The job is to find each line in the entries holding the string "computer" and copy that line.
START EXERCISE DATA
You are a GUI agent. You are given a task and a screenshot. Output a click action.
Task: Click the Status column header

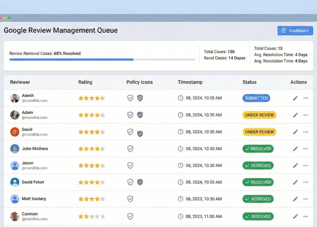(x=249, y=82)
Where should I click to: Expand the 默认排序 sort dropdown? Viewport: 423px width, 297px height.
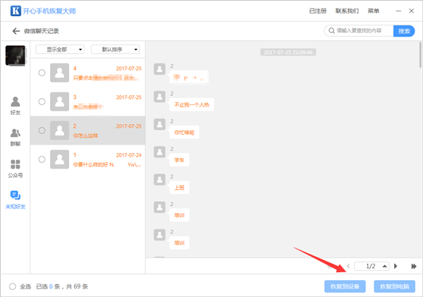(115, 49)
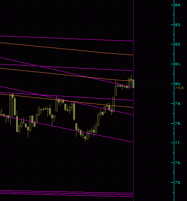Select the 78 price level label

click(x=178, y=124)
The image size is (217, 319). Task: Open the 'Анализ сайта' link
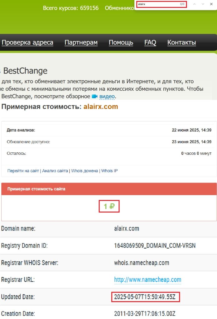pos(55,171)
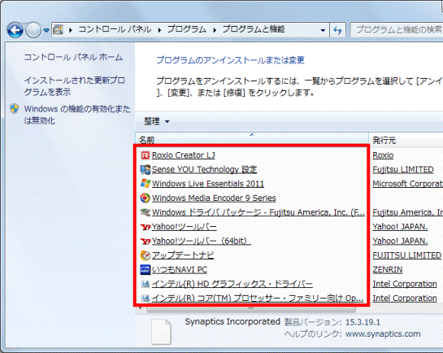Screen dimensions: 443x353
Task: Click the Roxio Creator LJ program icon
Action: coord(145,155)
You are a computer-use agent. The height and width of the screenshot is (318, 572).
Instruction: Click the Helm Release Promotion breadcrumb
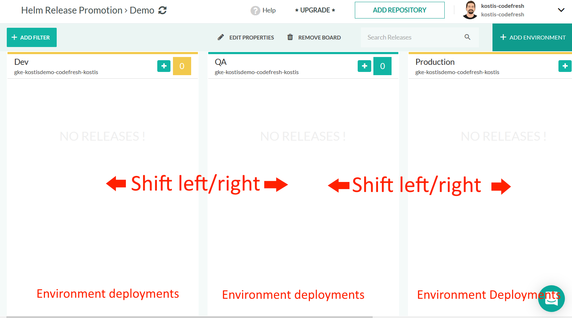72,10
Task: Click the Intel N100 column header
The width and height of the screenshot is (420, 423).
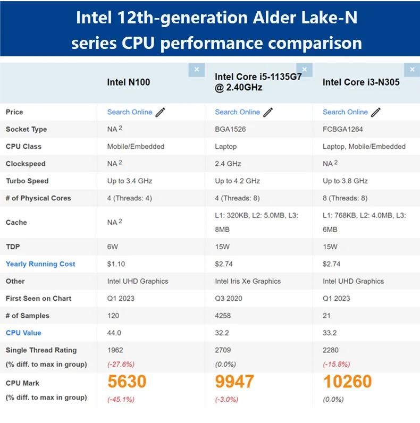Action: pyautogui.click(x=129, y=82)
END EXERCISE DATA
START EXERCISE DATA
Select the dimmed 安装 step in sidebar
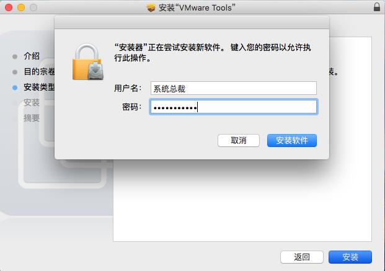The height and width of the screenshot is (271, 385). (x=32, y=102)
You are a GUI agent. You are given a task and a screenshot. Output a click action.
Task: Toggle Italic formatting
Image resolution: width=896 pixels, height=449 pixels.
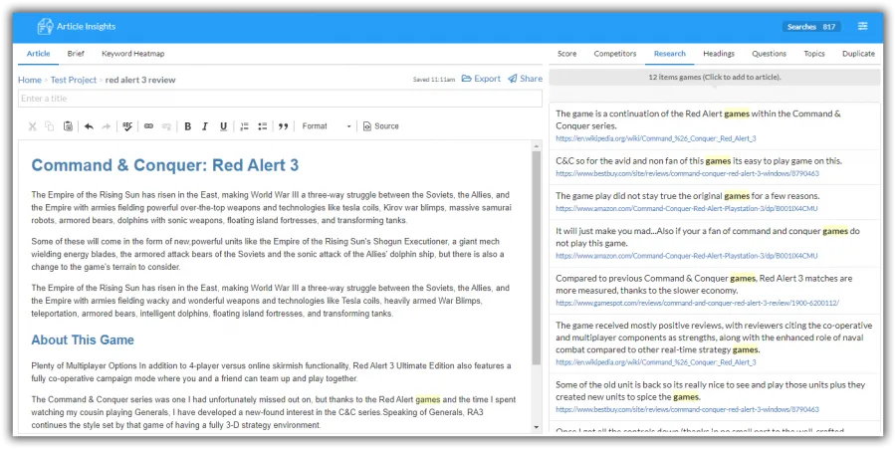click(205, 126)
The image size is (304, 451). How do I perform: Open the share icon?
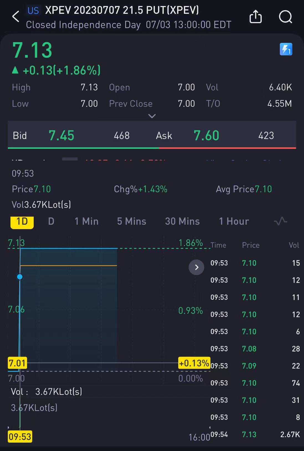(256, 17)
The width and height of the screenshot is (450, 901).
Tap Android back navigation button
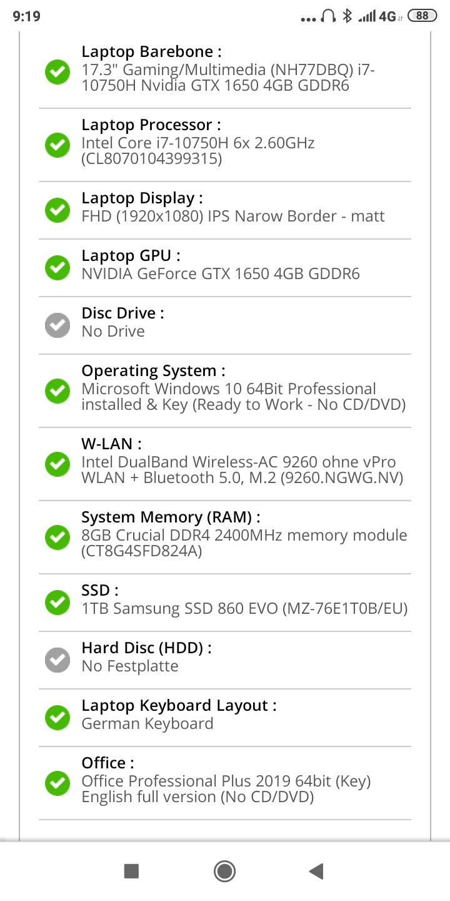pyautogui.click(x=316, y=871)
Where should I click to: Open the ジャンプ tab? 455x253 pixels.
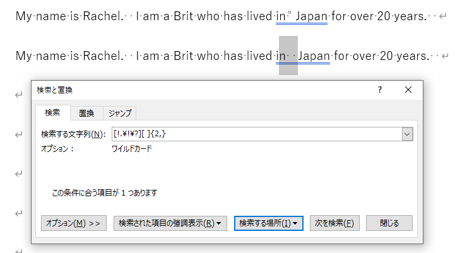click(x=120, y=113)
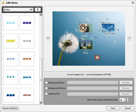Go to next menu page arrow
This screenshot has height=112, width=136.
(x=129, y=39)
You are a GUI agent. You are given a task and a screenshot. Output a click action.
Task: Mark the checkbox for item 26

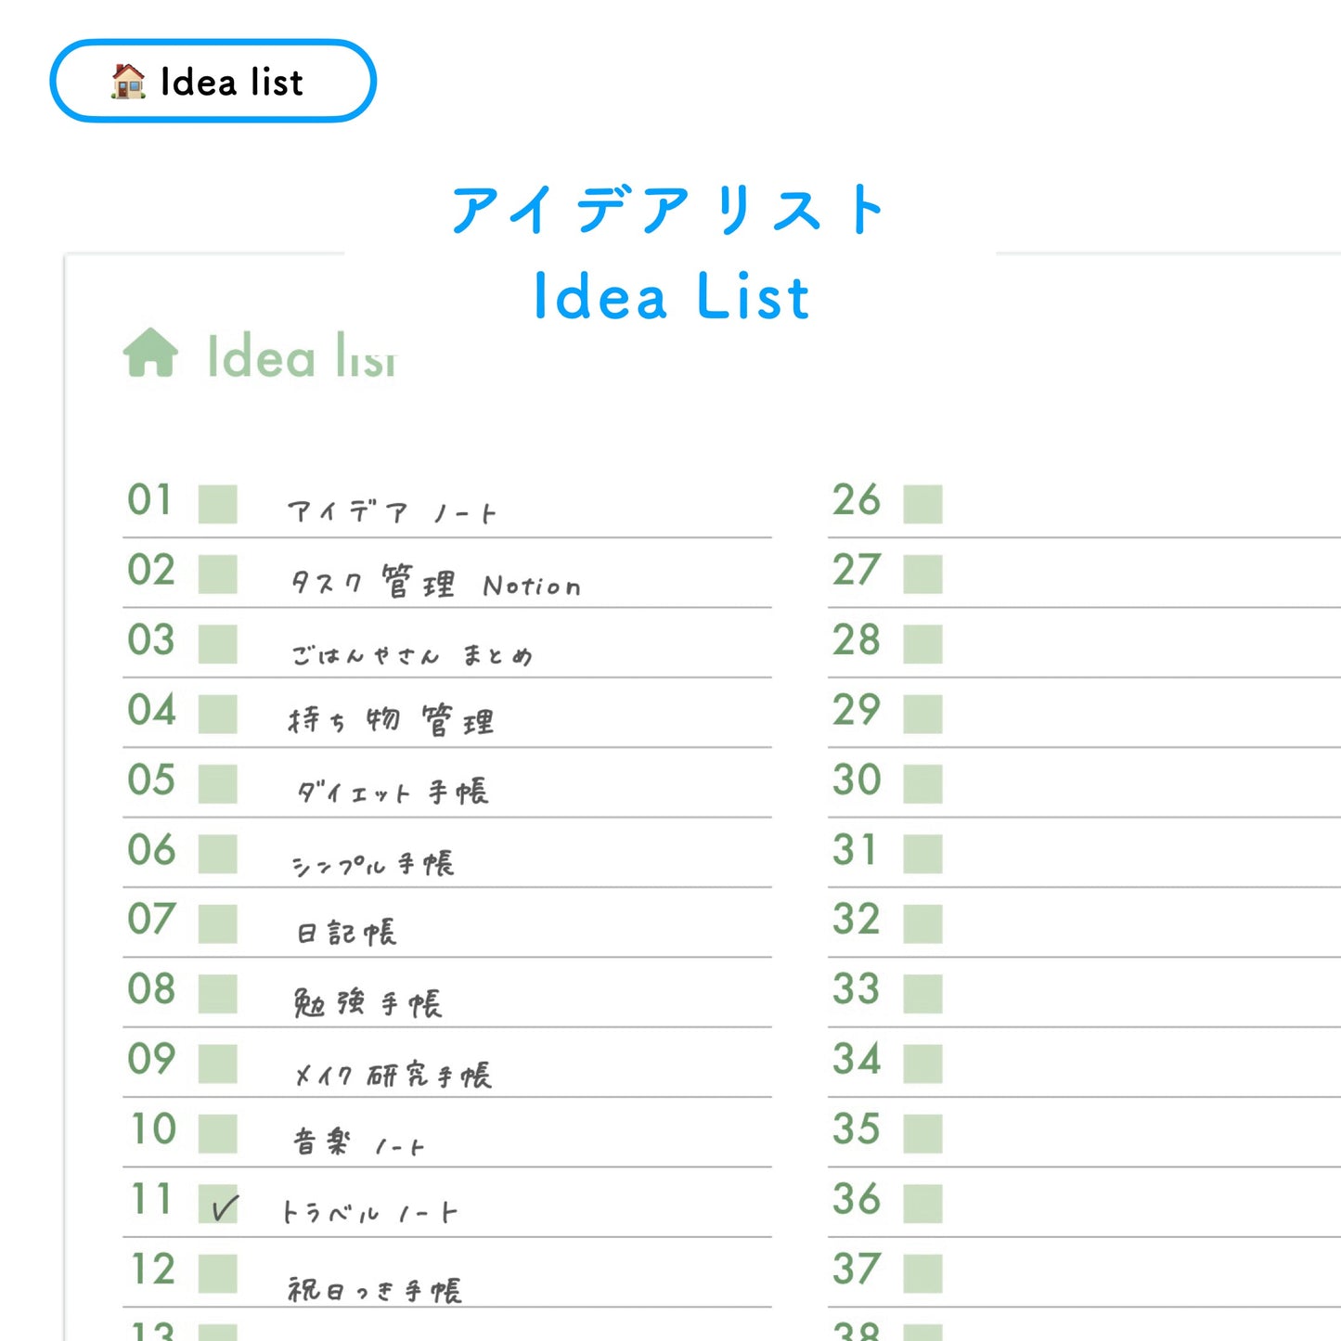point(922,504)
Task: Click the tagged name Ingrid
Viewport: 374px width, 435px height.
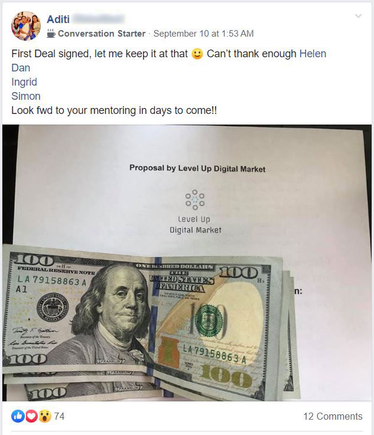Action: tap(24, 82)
END EXERCISE DATA
START EXERCISE DATA
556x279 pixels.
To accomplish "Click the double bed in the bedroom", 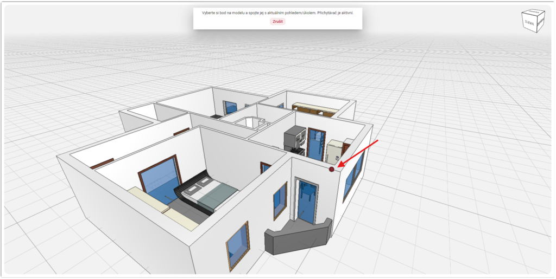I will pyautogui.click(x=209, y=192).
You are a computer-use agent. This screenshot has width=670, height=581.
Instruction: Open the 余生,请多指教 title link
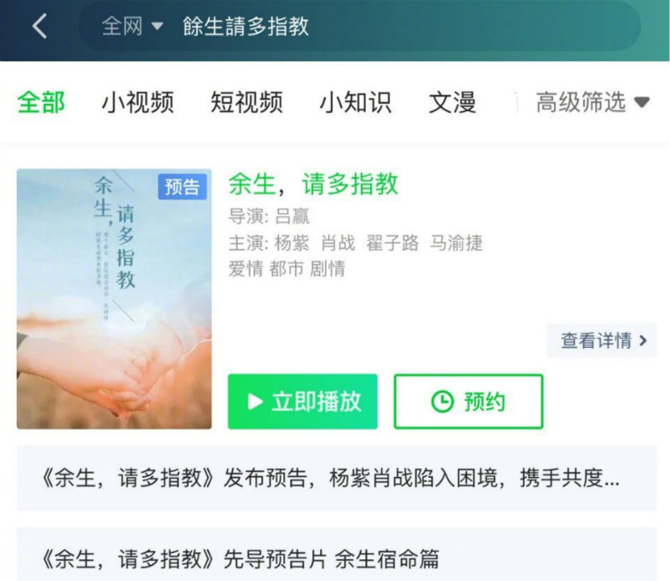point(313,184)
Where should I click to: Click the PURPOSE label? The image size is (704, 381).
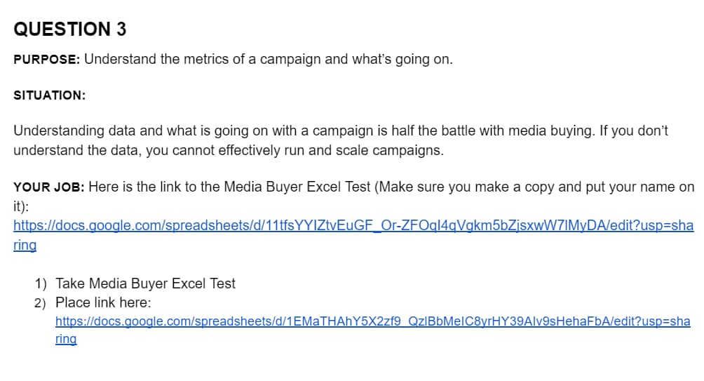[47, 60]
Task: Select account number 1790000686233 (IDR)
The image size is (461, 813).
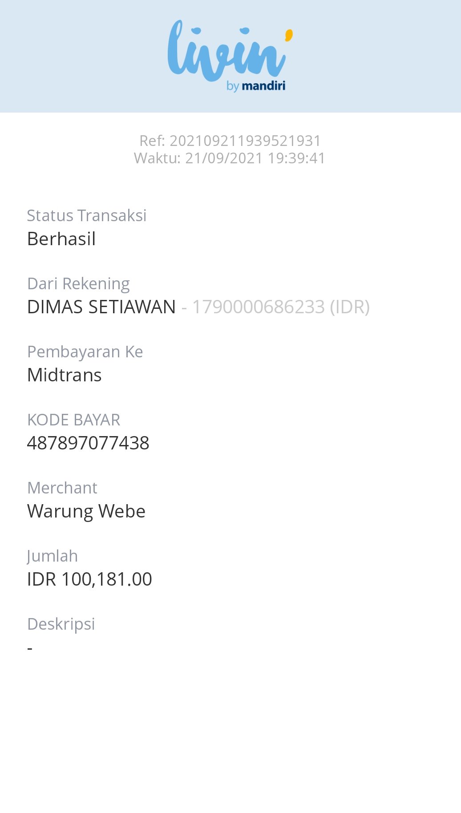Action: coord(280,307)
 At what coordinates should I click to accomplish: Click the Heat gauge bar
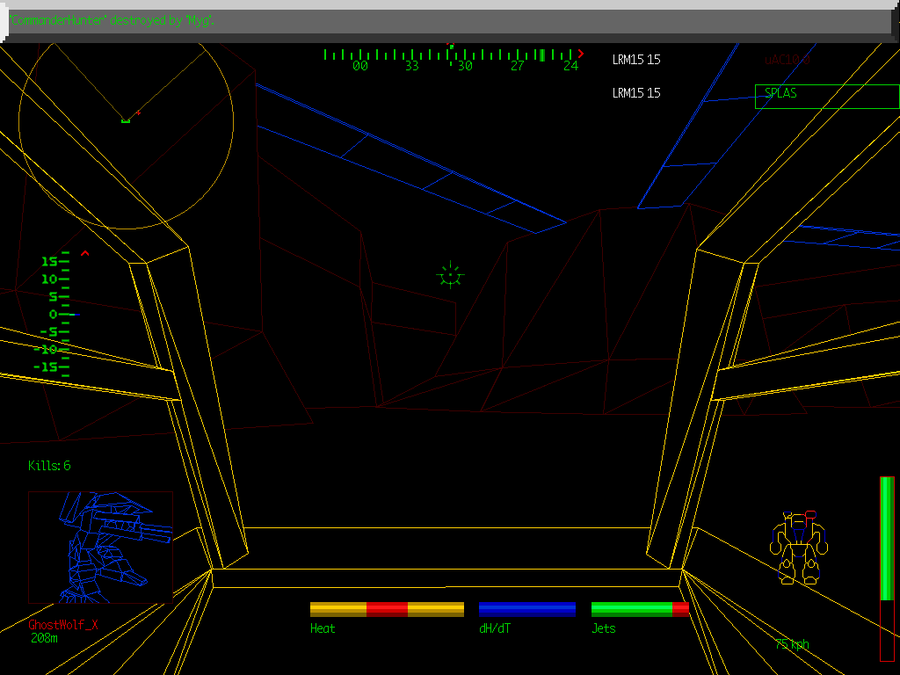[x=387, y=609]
END EXERCISE DATA
▶ **ANSWER TO THE PROBLEM**:
You are a computer-use agent. The height and width of the screenshot is (318, 572).
You are a computer-use agent. This screenshot has width=670, height=581.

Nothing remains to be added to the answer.